Une femme, de l'autre côté d'une vitre, en communication avec une préposée aux bénéficiaires.

Terre-Neuve-et-Labrador dévoile les plus récentes versions des scénarios de propagation du nouveau coronavirus.

Photo : Radio-Canada / Ivanoh Demers

Terre-Neuve-et-Labrador révèle ses plus récents scénarios de propagation de la COVID-19.

Le Dr Proton Rahman, scientifique-praticien de la Régie de la santé de l’Est, note que la province gère relativement bien la propagation du virus et qu’il est désormais raisonnable d’envisager l’élimination de certaines mesures mises en place pour protéger le public.

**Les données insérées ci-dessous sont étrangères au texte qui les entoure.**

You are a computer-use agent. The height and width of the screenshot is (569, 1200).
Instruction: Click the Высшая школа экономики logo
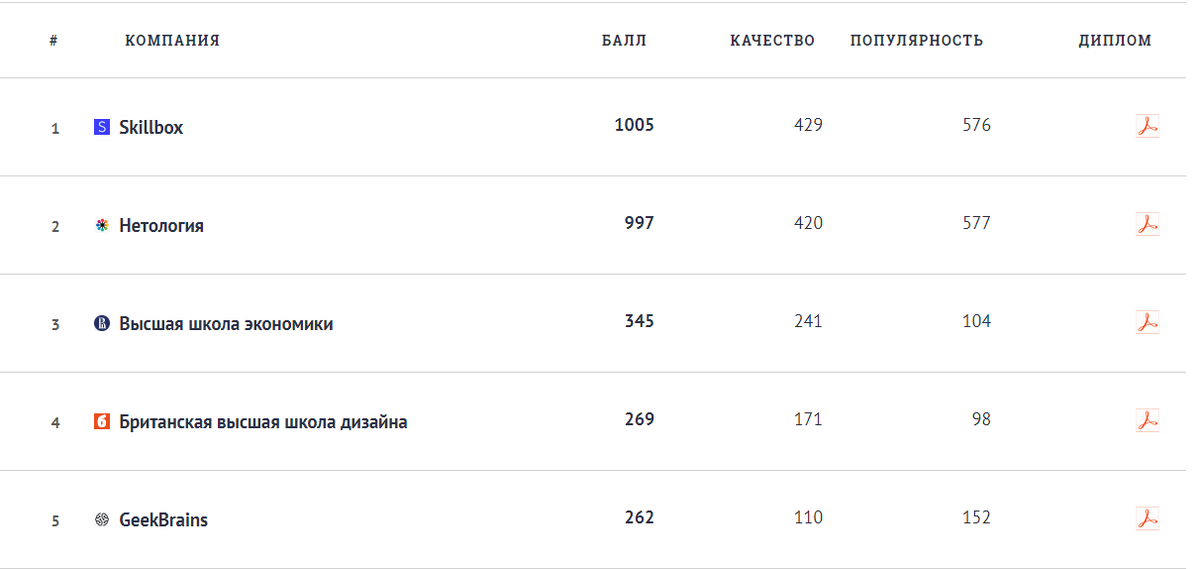click(x=102, y=323)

Notre dossier : La COVID-19 en Atlantique

Il soutient cependant que le déconfinement doit être graduel pour éviter une deuxième vague plus importante d’infections.

Certaines mesures seront probablement réintroduites, explique-t-il, si le virus commence à se propager de nouveau ou si la levée de certaines restrictions a des conséquences négatives sur le système de santé.

Le Dr Proton Rahman Agrandir l’image (Nouvelle fenêtre)

Le Dr Proton Rahman est professeur de médecine et chercheur clinique à l'école de médecine de l'Université Memorial.

Photo : Gouvernement de Terre-Neuve-et-Labrador

Aucun nouveau cas n’a été signalé à Terre-Neuve-et-Labrador lundi. Il y a donc toujours 258 cas du virus à Terre-Neuve-et-Labrador, dont 221 personnes rétablies.

Le nombre d'hospitalisations n’a pas changé depuis la semaine dernière. Il y a toujours cinq patients atteints de la maladie à l’hôpital, dont deux aux soins intensifs.

Pour envisager la réouverture des services et des entreprises, le Dr Rahman note qu’il faut poser certaines bases afin d'éviter les engorgements dans les hôpitaux en cas d’éclosion. À ce titre, le système de santé doit assurer sa capacité d'augmentation des efforts de dépistage et des activités de recherche de contacts à tout moment.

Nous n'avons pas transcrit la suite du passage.